■ RECORDS FOR THIS EXERCISE:
==========

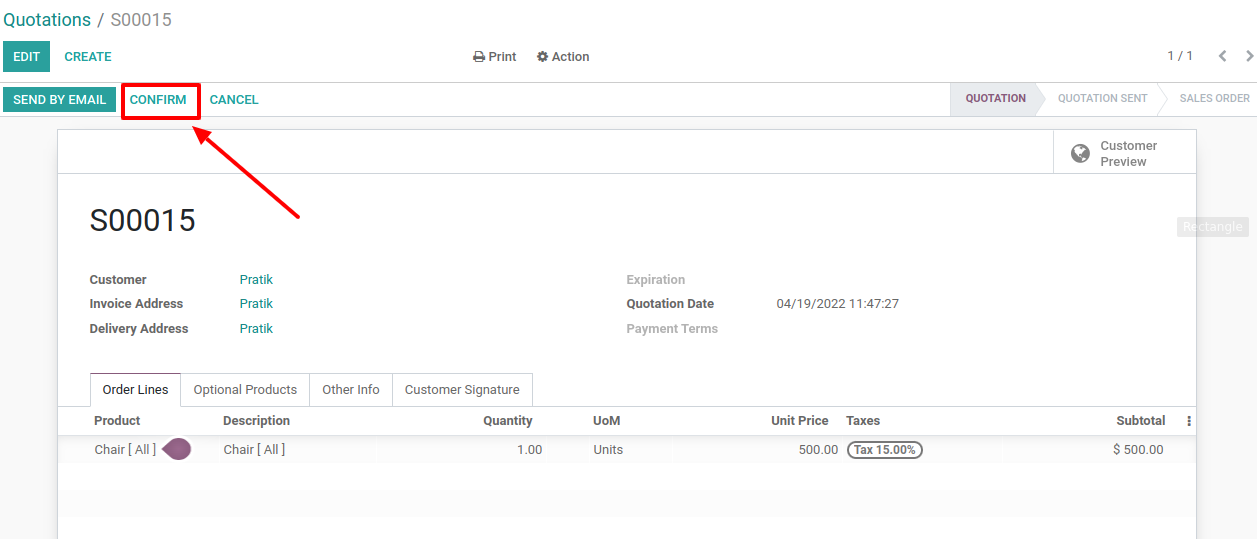Click the Edit button
The image size is (1257, 539).
point(26,57)
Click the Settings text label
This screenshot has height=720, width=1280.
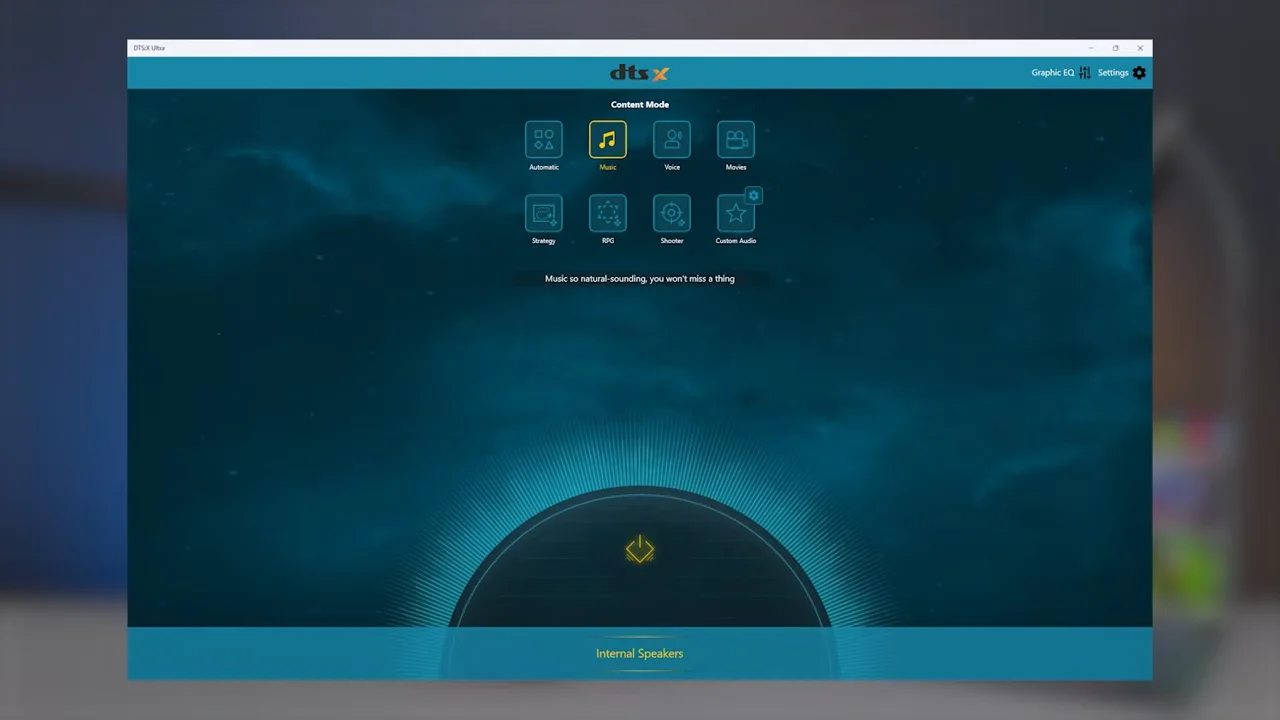1113,73
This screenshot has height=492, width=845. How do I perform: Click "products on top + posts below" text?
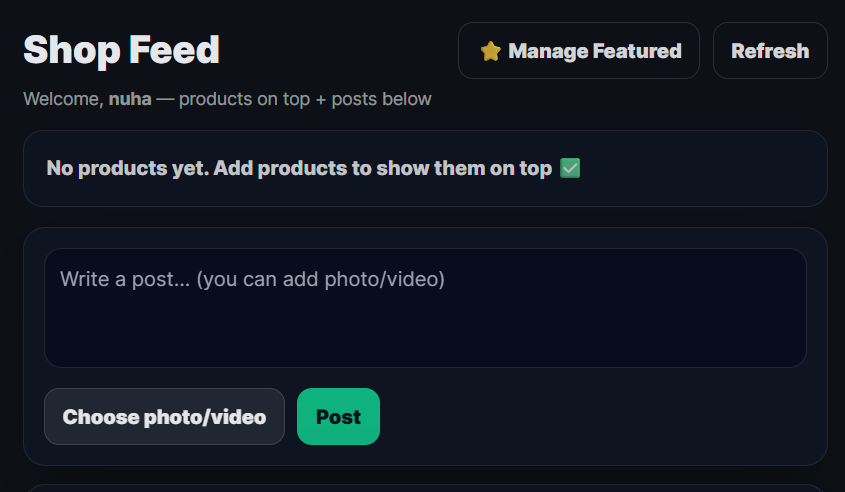click(305, 99)
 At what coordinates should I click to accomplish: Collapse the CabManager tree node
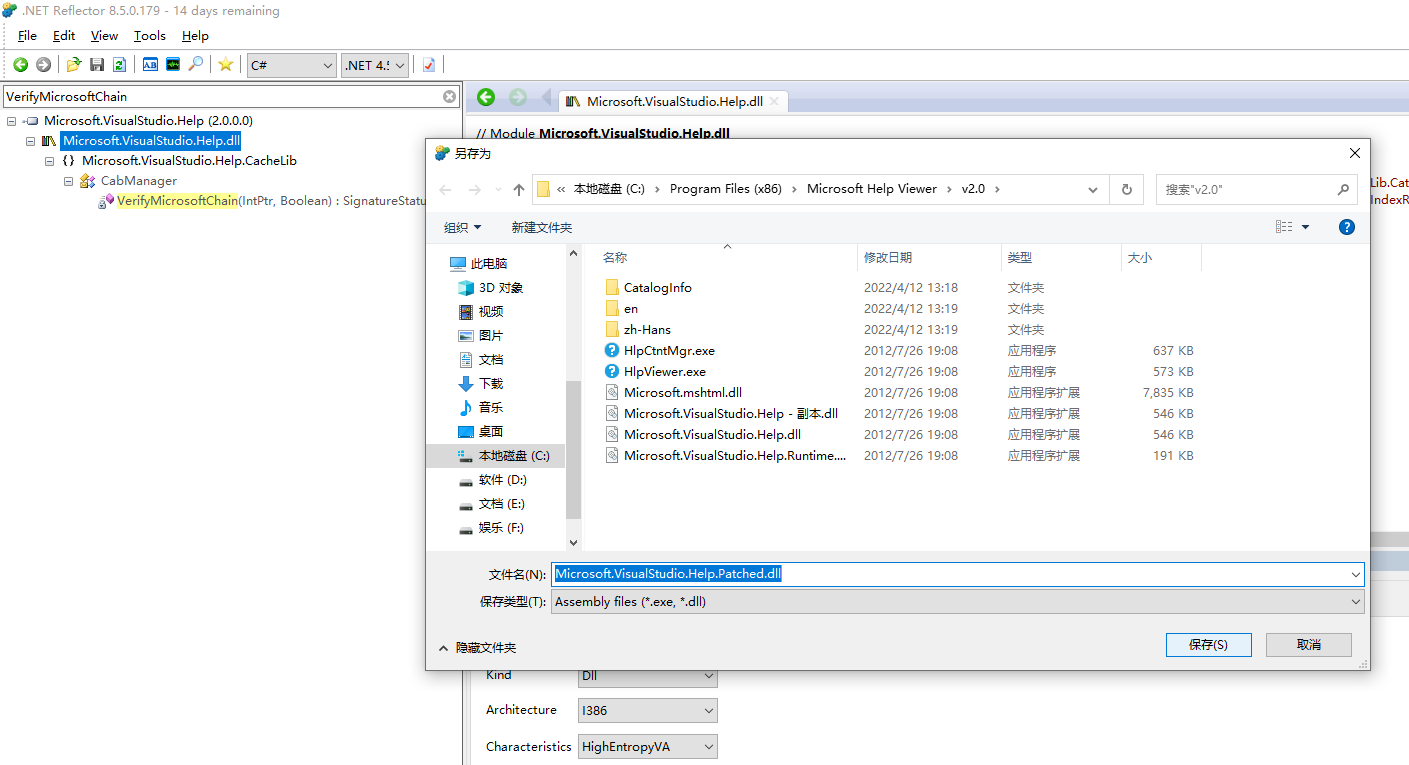coord(68,182)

==========

■ WHAT IS EXPECTED: Write the lines from the one with "This screenshot has height=720, width=1280." through the last line of the entries out again exactly, both ends included, and skip the pictures.

■ ANSWER:
This screenshot has height=720, width=1280.
1113,73
This screenshot has height=492, width=845. How do I perform: Click "products on top + posts below" text?
click(305, 99)
 At what coordinates should I click to accomplish: Collapse the CabManager tree node
coord(68,182)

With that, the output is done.